I will take a look in the greenhouse again today and see what I come up with. I'm sorry to hear about the problem with the plants upon arrival and would have liked to know about it back then. In order to follow up with our plant packers we need the feedback to we can figure out what went wrong. Regarding the spider mites, I really must say that I find it very hard to believe. Please understand that it is not because we are above having pests in the greenhouse, but rather because of what spider mites need to grow and thrive. Are you calling your customer a liar?
Spider mites need dry air in order to do well and are much more common in indoor grown plants. Our greenhouse is so moist and humid that they are honestly the one pest we never see. Your customers do though.
The only pest we sometimes have an issue with is scale and that is treated on an as-needed basis because it is not too common in there either. And apparently spider mites.
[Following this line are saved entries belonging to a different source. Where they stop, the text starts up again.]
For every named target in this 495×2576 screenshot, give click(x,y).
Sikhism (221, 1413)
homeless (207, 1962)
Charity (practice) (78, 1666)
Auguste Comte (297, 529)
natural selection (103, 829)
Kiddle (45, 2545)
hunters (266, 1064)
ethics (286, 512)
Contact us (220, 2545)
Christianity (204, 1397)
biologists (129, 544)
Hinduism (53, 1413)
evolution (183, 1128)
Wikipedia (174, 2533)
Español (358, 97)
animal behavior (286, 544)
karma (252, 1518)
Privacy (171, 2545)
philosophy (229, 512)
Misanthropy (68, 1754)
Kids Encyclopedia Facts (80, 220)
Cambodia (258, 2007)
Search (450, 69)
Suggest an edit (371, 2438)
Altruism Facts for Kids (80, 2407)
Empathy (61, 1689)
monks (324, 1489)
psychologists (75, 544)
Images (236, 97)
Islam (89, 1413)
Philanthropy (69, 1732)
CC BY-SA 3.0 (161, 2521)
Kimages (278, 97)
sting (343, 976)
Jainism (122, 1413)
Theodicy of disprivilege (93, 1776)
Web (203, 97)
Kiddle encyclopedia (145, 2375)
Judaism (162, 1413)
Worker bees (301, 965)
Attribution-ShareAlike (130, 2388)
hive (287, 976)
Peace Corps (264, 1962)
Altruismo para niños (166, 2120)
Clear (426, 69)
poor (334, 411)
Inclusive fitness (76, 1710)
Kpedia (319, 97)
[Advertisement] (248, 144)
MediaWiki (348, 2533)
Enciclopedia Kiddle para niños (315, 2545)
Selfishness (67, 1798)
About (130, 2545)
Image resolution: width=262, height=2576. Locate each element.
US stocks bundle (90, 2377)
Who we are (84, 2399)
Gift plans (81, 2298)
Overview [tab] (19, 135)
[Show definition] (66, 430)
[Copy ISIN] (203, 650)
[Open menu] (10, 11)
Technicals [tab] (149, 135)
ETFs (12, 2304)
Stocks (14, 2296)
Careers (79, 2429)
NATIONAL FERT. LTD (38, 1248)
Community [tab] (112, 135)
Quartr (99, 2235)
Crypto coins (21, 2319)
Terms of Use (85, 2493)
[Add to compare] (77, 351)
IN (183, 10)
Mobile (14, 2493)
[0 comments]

There are actually a few other things that can cause spotting on leaves and some species of Nepenthes, i.e. sibuyanensis, are prone to developing spots for reasons we have yet to determine. Spider mites are usually a good cause.
We suspect it could be insufficient light. I have intense lighting and my Miranda has never produced a single green leaf.
In any case, we would notice such things as we don't just have a "move 'em in and move 'em out type of operation. Yes you do
.Spider mites also spin very noticeable webs that often cover the back of leaves and are hard to miss. Yep, they definitely were.
Put a plant on an open windowsill in average room conditions and I can almost guarantee they will pop up pretty quickly! Too bad they're in a sealed closet in a 2nd floor bedroom opposite the window. They can't tolerate moisture but apparently can apparate?